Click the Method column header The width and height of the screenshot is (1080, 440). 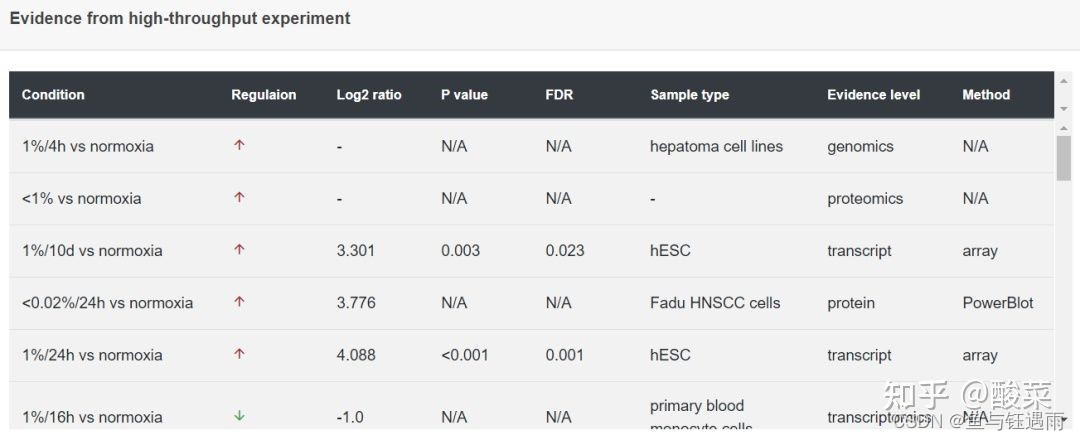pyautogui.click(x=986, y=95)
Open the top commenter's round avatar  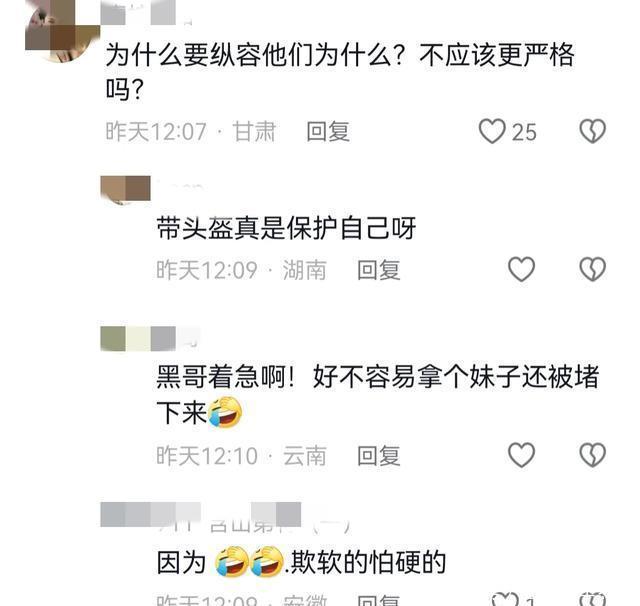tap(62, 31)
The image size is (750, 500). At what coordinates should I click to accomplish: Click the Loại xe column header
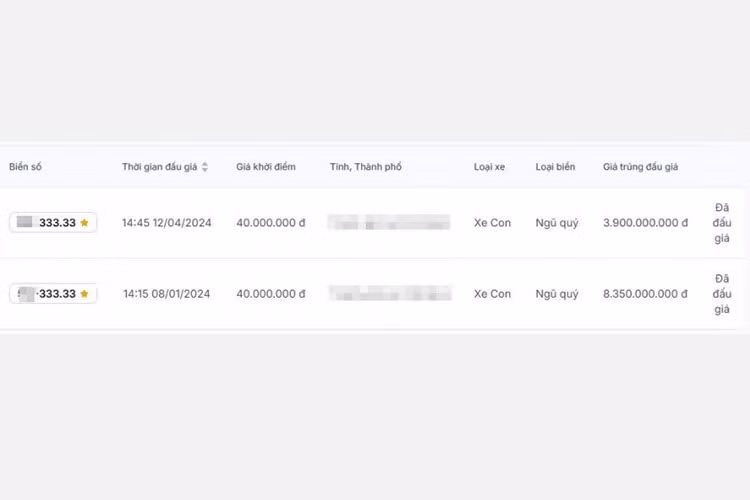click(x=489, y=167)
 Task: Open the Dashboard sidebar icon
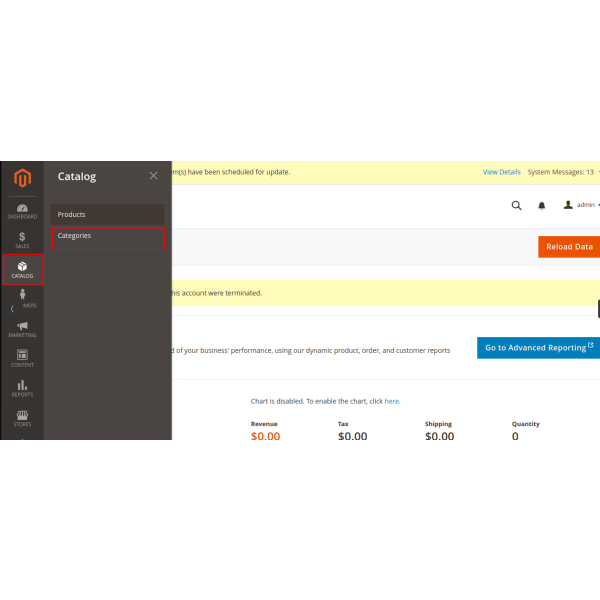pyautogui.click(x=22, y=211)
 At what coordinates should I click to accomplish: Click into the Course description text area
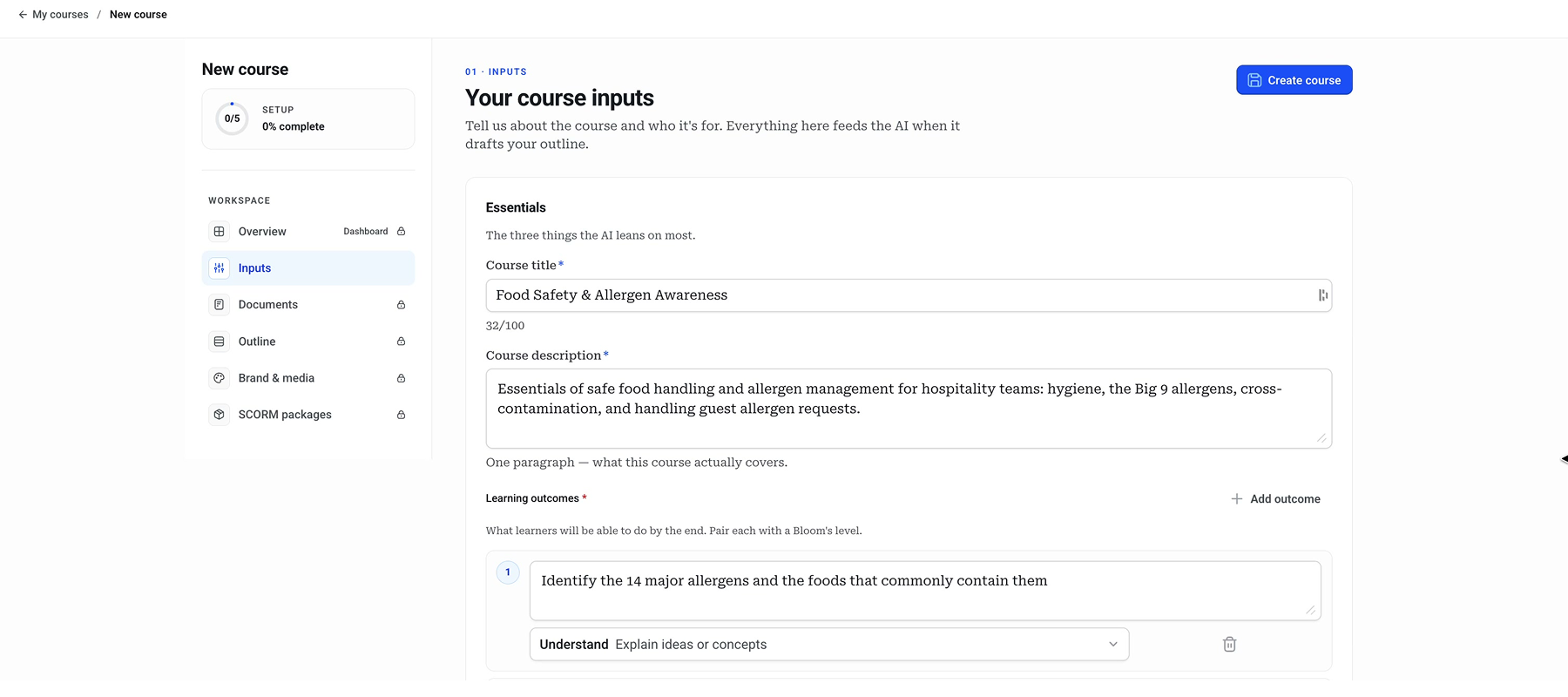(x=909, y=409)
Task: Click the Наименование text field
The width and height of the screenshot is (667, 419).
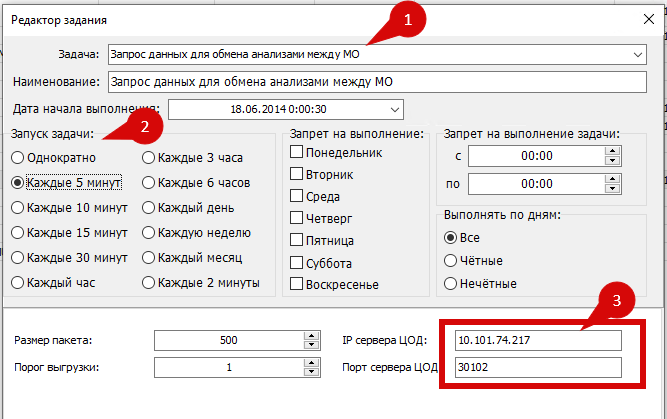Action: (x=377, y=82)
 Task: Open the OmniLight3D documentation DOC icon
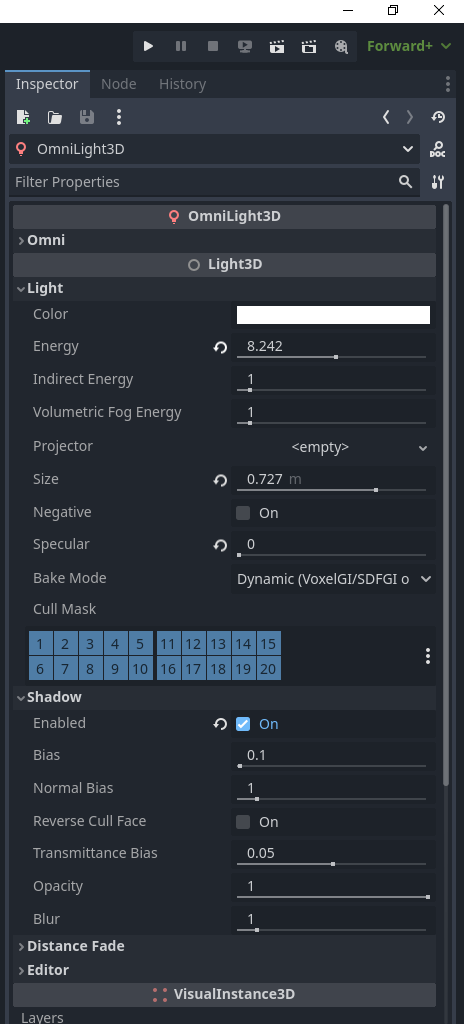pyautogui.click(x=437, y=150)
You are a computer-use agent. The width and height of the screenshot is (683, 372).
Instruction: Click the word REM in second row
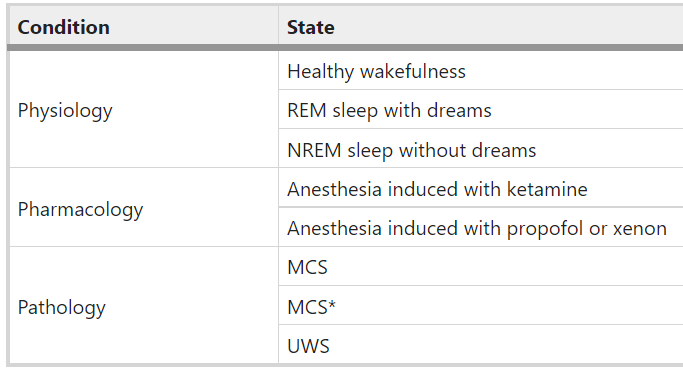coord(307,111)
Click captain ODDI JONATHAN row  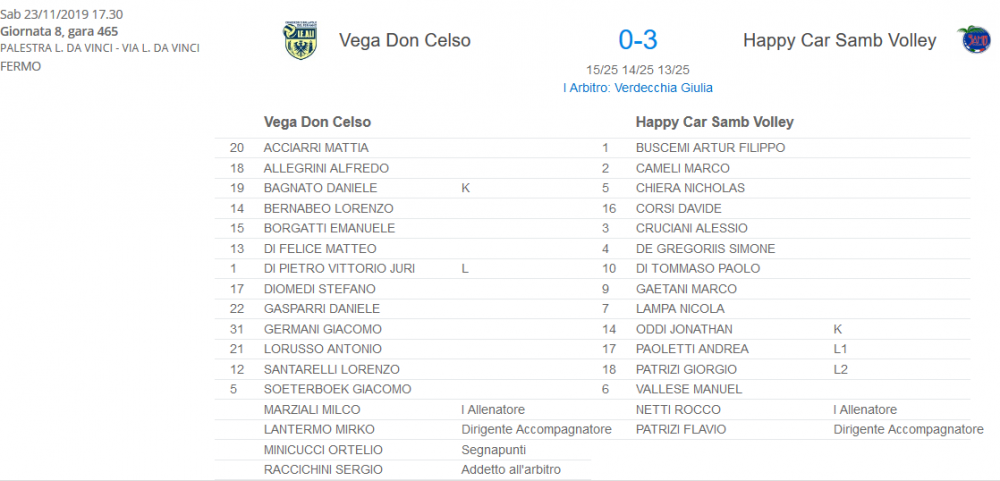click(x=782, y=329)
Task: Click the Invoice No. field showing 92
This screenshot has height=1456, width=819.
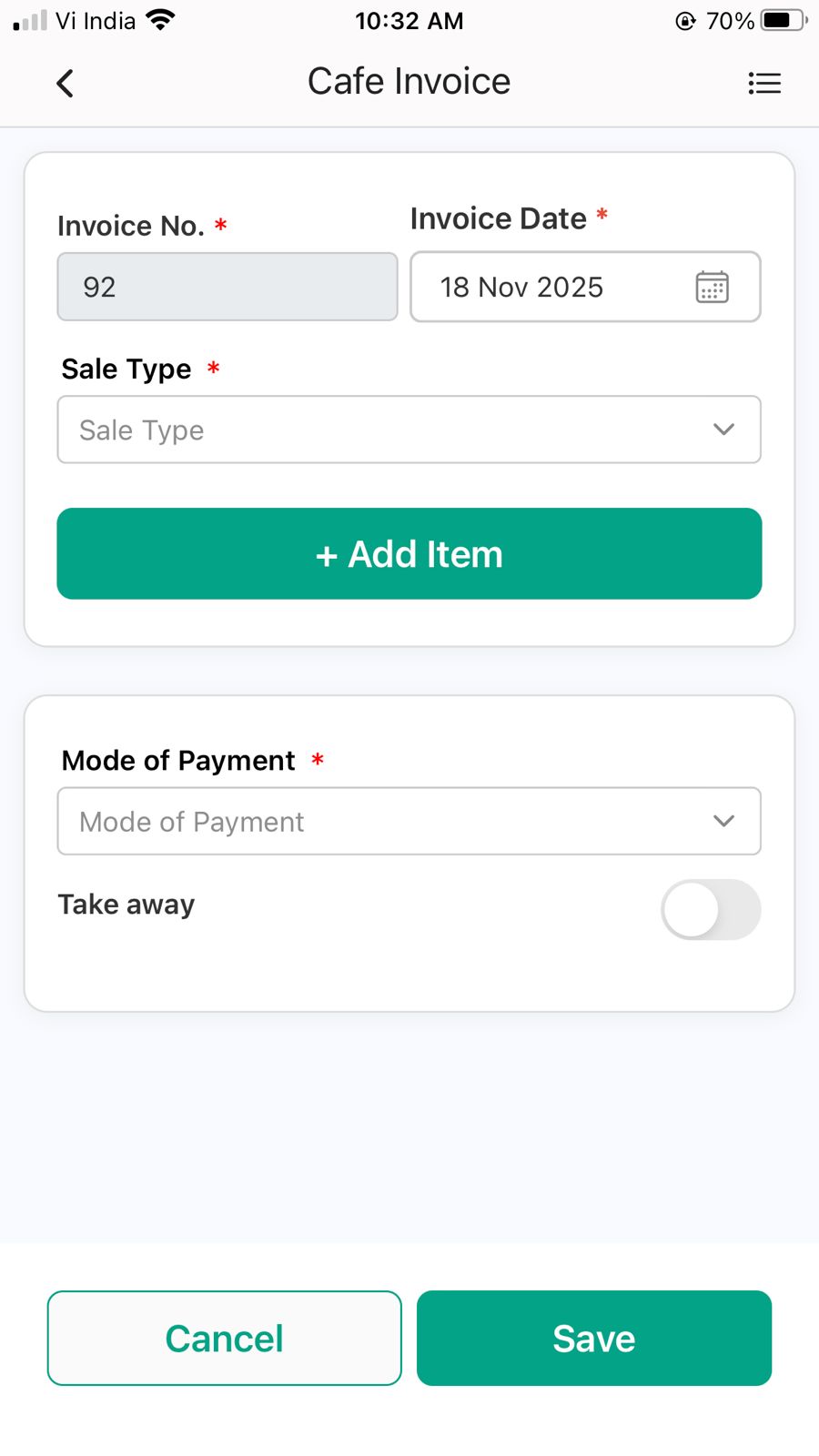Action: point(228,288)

····················

**What you need to do:** Using the word "field" as the filter, copy each matching line from the material.

**Exercise solution:**
Task: Click the Наименование text field
Task: Click the Invoice No. field showing 92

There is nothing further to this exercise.